LVIV, Ukraine—In a dimly lit hall for female refugees with small children at Lviv’s main train terminal, some women are waiting to leave Ukraine, some are on their way back east to the war zone, and others plan to stay put, helping those on their way.
Matvei, 6, chased after another boy his age around the mattresses and pillows lining the floor throughout the hall. His mother, Katya Kaverina, sat on one of the mattresses, holding 10-month-old Nikita in her lap.
Kaverina had three hours to wait before her train to Poland arrived. She fled from Kryvyi Rih in central Ukraine, which is still far from the front lines of the war to the north, south, and east. She traveled for 23 hours to get to Lviv, leaving behind her husband, mother, and father; she worries about them all.
In Poland, she knows no one and hopes volunteers will help.

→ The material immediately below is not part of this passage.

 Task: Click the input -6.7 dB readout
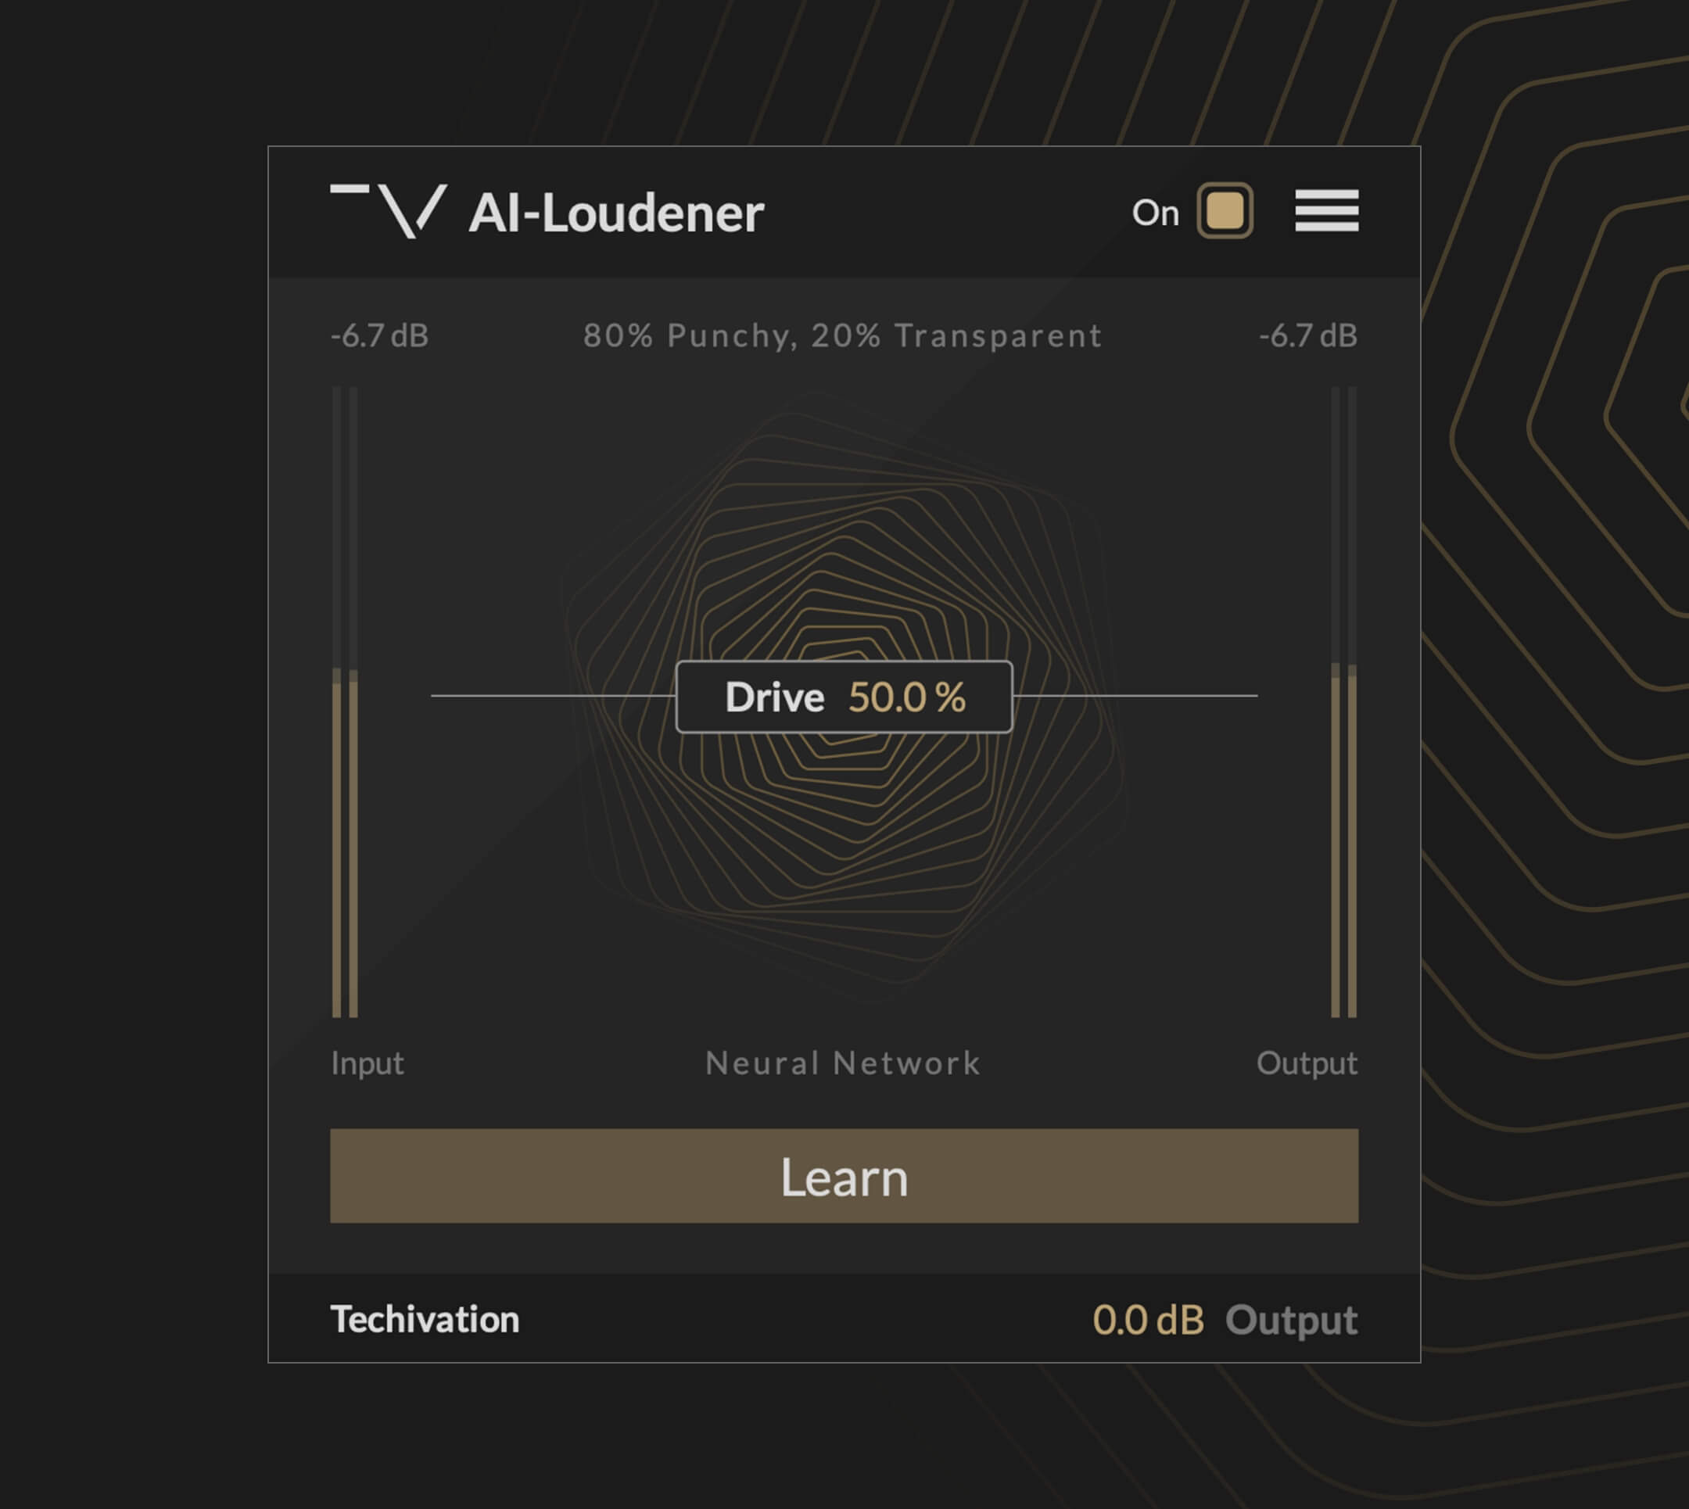click(380, 336)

“Momma,” Matvei said as he ran past her.
Most of the mattresses lay empty as moms opted for benches lining the edges of the hall. A mother lay on one, while cradling an infant distracted by a smartphone. On another, a girl in a pink sweater lay on her back and sipped milk from a bottle, staring at the high ceilings of the hall. At the other end of the hall, a tall teenage boy shushed an infant to sleep. Nearby, a woman changed a toddler’s diaper.
Unlike most of the mothers in the hall, Albina Bilohub, 27, is taking her two boys back to Kyiv, Ukraine’s capital. While Russian forces are attempting to encircle the city, they have made little progress toward capturing it as Ukrainian forces have concentrated a large contingent of ground forces and anti-air equipment there.

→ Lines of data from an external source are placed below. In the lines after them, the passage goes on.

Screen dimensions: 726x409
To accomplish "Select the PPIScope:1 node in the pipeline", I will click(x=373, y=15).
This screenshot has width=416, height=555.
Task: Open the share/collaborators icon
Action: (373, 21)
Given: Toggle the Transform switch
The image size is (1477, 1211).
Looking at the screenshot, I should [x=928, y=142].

Bilohub thinks the capital and the district she lives in are well-protected.
Bilohub and her 19-year-old sister Karina Bilohub fled Kyiv on March 5, fearing for the lives of Yarik, 5, and Kostya, who will turn 1 on March 20. The train out of Kyiv was a hellish experience, as men shoved past women and children to get aboard, Bilohub said.
She said they were lucky to get a seat.
After arriving in Lviv, volunteers helped the two sisters and the boys find a place to stay, first in a school and then in shared housing used by university students. Bilohub decided to not explain to her 5-year-old what was happening, letting him get lost in video games on a smartphone instead.

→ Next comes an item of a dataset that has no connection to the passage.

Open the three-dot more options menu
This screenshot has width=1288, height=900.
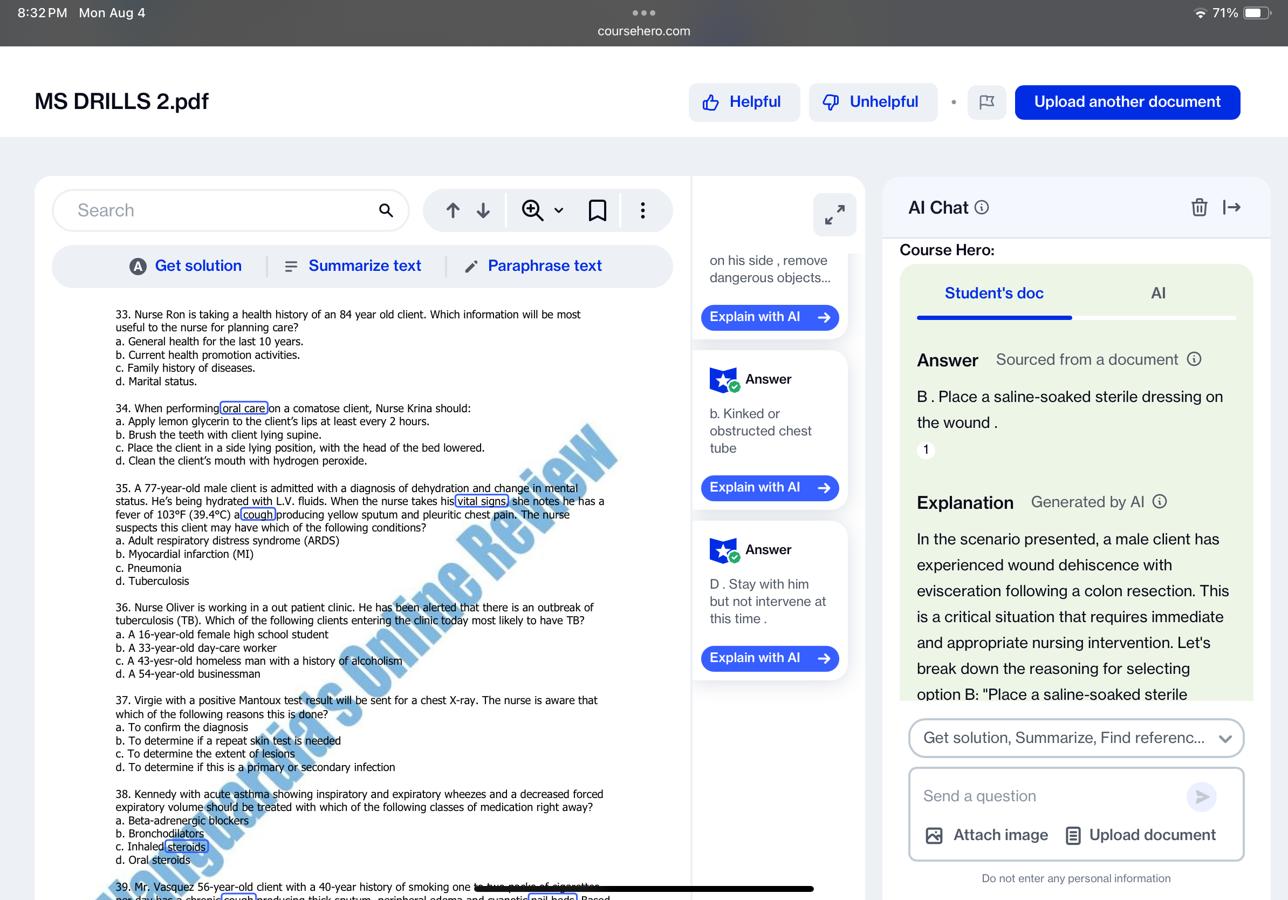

“He wouldn’t be able to comprehend this. Like this, he is at least calm,” she said, as Yarik tapped on the screen playing Minecraft, his small face lit up in the hall that was growing dark as the sun set on a foggy March evening.
Bilohub says she regrets ever leaving Kiev and putting her boys through the ordeal. She has been inspired by Volodymyr Zelensky, Ukraine’s president, saying that his resolve to stay and defend the nation took her by surprise.
“We ran away due to panic. I feel now it is OK to come back,” Bilohub said, before sitting down to give Kostya a bottle of milk. “My soul yearns to come back.”
Bilohub isn’t the only mother with children traveling east toward the war zone, according to Anya Prumenko, a volunteer who helps people at the train station every other day. She has met women heading back to Kyiv and other cities, and wants to go back herself.
At 11:40 p.m. on March 7, a Russian missile struck an apartment building in Sumy, killing Prumenko’s mother, brother, his wife, and their three children.
“I do this to distract myself,” she said.